Francia abre la puerta a la eutanasia: un peligroso paso que sacrifica la dignidad humana y descuida los cuidados paliativos

PARÍS — En una decisión que marca un doloroso punto de inflexión para la ética de la civilización europea, Francia se ha sumado formalmente al reducido grupo de naciones que legalizan la muerte asistida. La medida, impulsada con insistencia por sectores progresistas y aprobada tras un tenso debate legislativo, abre la puerta para que el personal médico facilite el fin de la vida de pacientes en situaciones de enfermedad grave o incurable.

Desde una perspectiva de respeto irrestricto a la sacralidad de la vida humana y a la tradición occidental, este paso legislativo no representa un “avance moral”, como afirman sus promotores, sino una peligrosa capitulación.

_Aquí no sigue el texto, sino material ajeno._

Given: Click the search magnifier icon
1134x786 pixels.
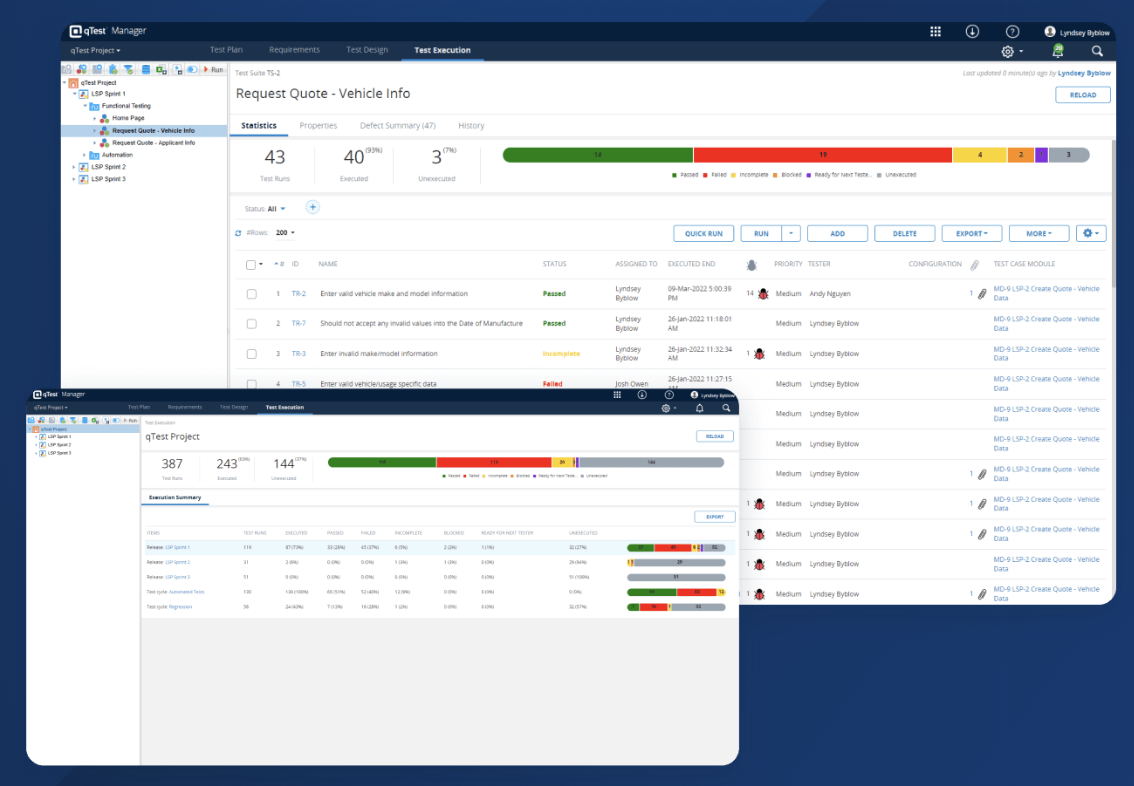Looking at the screenshot, I should click(x=1097, y=51).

Al otorgar al Estado e instituciones médicas la potestad de regular o facilitar la muerte de los ciudadanos, se vulnera el principio fundamental de que la vida humana posee un valor intrínseco e inalienable desde la concepción hasta su muerte natural.

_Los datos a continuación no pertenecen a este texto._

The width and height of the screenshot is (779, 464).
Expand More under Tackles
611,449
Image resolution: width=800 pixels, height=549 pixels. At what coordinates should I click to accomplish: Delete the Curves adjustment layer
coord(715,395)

Las principales alertas del sector conservador

  • Erosión de la ética médica: Durante milenios, el juramento hipocrático ha sido el pilar de la medicina: sanar y aliviar, jamás matar. Convertir al médico en un agente activo del fallecimiento de un paciente altera de manera irreversible la confianza básica entre doctor y enfermo.

  • La “pendiente resbaladiza”: La experiencia en otros países europeos, como Holanda o Bélgica, demuestra que las salvaguardas e “historiales estrictos” iniciales tienden a diluirse progresivamente con el tiempo. Lo que empieza como un recurso extraordinario para casos terminales severos, suele extenderse rápidamente a enfermedades crónicas, padecimientos psicológicos e incluso a sectores vulnerables de la población.

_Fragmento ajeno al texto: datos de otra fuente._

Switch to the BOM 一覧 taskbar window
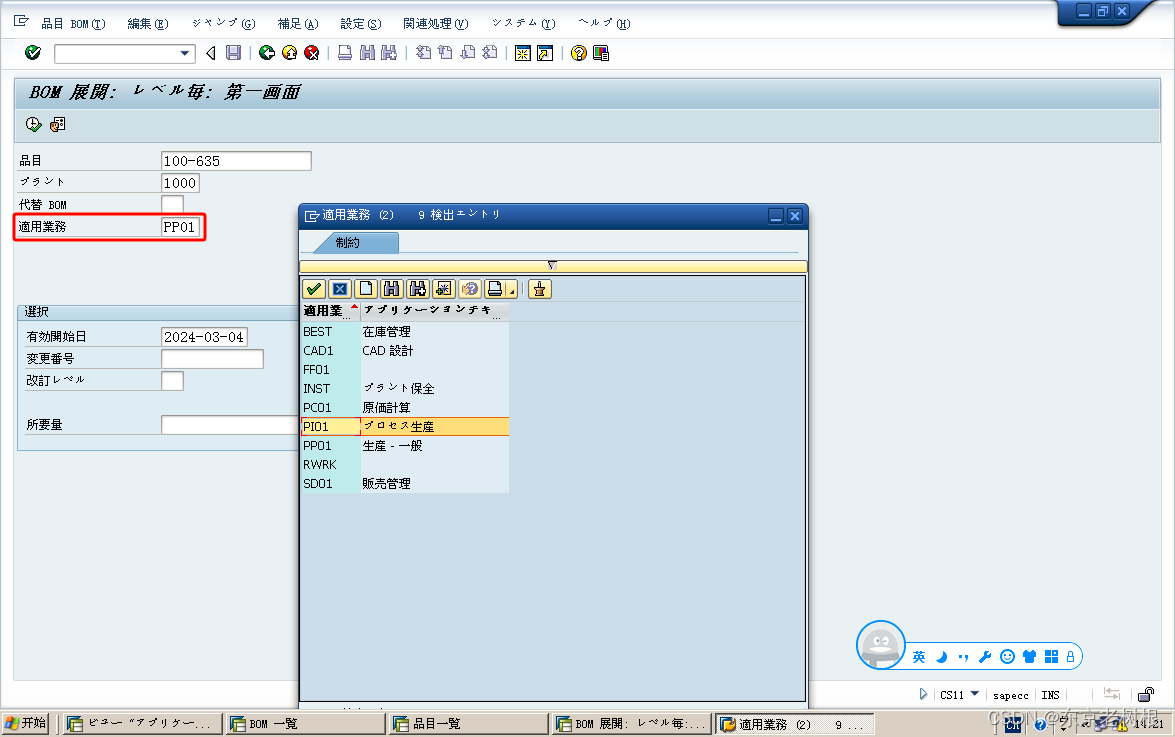The image size is (1175, 737). [304, 723]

  • Abandono de la verdadera compasión (Cuidados paliativos): La verdadera dignidad en la etapa final de la vida no se alcanza acelerando la muerte, sino garantizando una atención humana sólida y un control eficaz del dolor. Diversas organizaciones provida y colectivos de profesionales de la salud han denunciado que este tipo de leyes responde, en muchos casos, a recortes presupuestarios en el sistema de salud pública y a la falta de inversión real en la red de cuidados paliativos.

  • Presión sobre los más vulnerables: Existe una profunda preocupación social de que los ancianos, enfermos crónicos o personas en situación de dependencia se sientan psicológicamente coaccionados a solicitar la muerte asistida para evitar ser “una carga” social o económica para sus familias y el Estado.

Representantes de sectores tradicionales, comunidades religiosas y colectivos médicos en Francia han manifestado su firme rechazo a la medida, advirtiendo que una sociedad que renuncia a proteger a sus miembros más débiles y enfermos en sus momentos de mayor vulnerabilidad está debilitando sus propios cimientos morales y culturales.